Proven Gen-AI Innovation for Safety Narratives and ICFs

Biotech, Clinical Trials, Drug Discovery & Development, Life Science, Pharma, Pharmaceutical Regulation,
  • Tuesday, March 31, 2026 | 2pm EDT (NA) / 7pm BST (UK) / 8pm CEST (EU-Central)
  • 60 min

Regulatory medical writers face increasing pressure to deliver high-quality safety narratives and informed consent forms (ICFs) faster, without compromising accuracy, consistency or regulatory expectations. Traditional authoring workflows remain highly manual, repetitive and time-intensive.

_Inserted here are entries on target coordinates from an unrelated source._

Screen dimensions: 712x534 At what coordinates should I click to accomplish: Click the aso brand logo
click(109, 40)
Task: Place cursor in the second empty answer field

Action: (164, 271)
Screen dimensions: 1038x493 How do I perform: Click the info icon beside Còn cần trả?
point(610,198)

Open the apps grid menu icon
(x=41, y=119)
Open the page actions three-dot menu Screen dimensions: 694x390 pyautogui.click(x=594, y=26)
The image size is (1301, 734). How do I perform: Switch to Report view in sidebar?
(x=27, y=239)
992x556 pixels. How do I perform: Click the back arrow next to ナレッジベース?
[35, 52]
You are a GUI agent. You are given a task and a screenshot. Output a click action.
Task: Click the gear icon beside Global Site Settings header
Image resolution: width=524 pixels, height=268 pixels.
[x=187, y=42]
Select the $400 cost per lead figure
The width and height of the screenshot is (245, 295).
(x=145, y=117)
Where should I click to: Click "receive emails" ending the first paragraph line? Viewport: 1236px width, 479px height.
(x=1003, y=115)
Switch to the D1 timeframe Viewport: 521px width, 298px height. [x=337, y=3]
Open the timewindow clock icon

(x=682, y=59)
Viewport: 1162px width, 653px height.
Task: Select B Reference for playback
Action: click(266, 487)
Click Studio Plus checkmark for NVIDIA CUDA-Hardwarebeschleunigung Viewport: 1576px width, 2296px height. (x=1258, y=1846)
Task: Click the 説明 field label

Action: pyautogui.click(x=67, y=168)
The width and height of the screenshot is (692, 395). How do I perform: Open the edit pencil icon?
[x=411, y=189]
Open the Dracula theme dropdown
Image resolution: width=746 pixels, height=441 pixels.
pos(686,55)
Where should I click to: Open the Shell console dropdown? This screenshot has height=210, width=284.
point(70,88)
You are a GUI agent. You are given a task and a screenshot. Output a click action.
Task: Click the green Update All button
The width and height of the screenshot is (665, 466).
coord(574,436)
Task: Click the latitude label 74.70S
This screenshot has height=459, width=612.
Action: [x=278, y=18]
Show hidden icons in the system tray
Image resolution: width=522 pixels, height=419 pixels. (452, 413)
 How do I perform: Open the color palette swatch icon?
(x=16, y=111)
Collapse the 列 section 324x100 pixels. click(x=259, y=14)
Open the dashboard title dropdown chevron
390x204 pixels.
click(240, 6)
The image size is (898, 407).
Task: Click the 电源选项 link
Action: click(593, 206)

This webinar introduces a new generation of Gen-AI-enabled authoring technology purpose-built to accelerate the creation of clinical trial safety narratives and ICFs. Attendees will see how Gen-AI can move beyond generic drafting assistance to support rapid, structured and compliant narrative generation, while preserving writer control and auditability.

Through real-world examples, the featured speaker will show how this innovation significantly reduces turnaround times by automating data interpretation, standardizing narrative logic and eliminating redundant manual steps, allowing writers to focus on medical judgment and quality review rather than first-draft assembly.

Register for this webinar to learn how Gen AI supports safety narratives and ICFs with speed, control and compliance-aligned workflows.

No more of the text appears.